Bereits in der ersten Sitzung am 7. Dezember 1989 forderten die Vertreter des Runden Tisches den Premier auf, das AfNS "unter ziviler Kontrolle" aufzulösen und vom Aufbau weiterer Geheimdienste abzusehen. Modrow versprach schnelles Handeln und bestimmte einen Beauftragten für diese Aufgabe. Ungeachtet dessen wurden Aktenbestände vernichtet, so dass sich Bürgerrechtler genötigt sahen, die Zentralen zu besetzen. Thaysen: "Am Runden Tisch entwickelte sich ein Machtkampf erster Güte."

Doch auch das Forum hatte durchaus ein Stasi-Problem. Zwar ernteten SED/PDS-Vertreter Gelächter für ihre Feststellung, am Tisch säßen keine Spitzel. Dem Vorschlag, die Kontakte aller Diskutanten offenzulegen, stimmten aber nur zwei Politiker zu. Der Grüne Carlo Jordan setzte sich gar für eine psychiatrische Behandlung und berufliche Wiedereingliederung von MfS-Spitzeln ein. "Die einzige Revolution mit begleitender Sozialtherapie" nahm nach Einschätzung von Thaysen ihren Lauf.
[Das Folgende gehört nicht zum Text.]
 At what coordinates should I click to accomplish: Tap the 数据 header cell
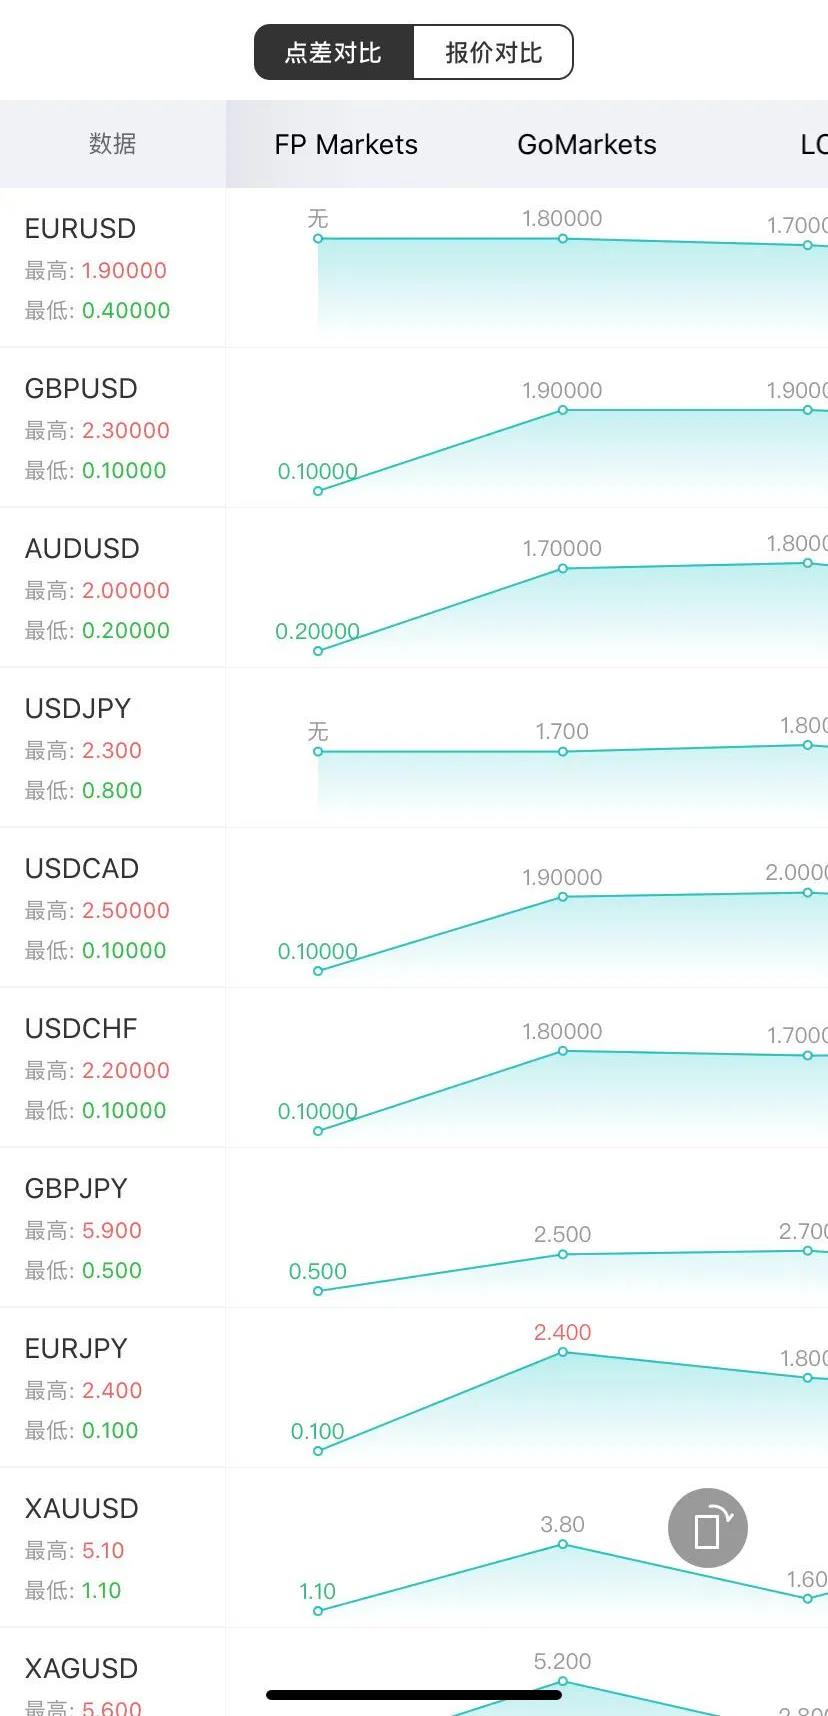113,144

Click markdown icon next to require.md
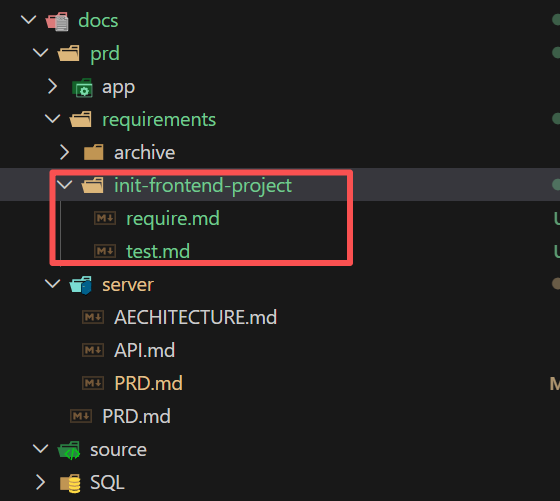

Unterdessen wuchs auf der Straße die Wut. Nach immer neuen Stasi-Enthüllungen häuften sich Streikdrohungen, Bauarbeiter demonstrierten erstmals während der Arbeitszeit. Modrow musste nachgeben. Knapp 100 000 Menschen versammelten sich am 15. Januar 1990 vor dem Hauptgebäude der Staatssicherheit in der Berliner Normannenstraße. Modrow, der an diesem Tag erstmals am Runden Tisch erschienen war, fuhr mit Bürgerrechtlern zum Ort des Geschehens und konnte die Lage beruhigen. Die Revolution blieb friedlich, Bürgerkomitees übernahmen den Geheimdienst. "Der Machtkampf war entschieden", resümierte Thaysen.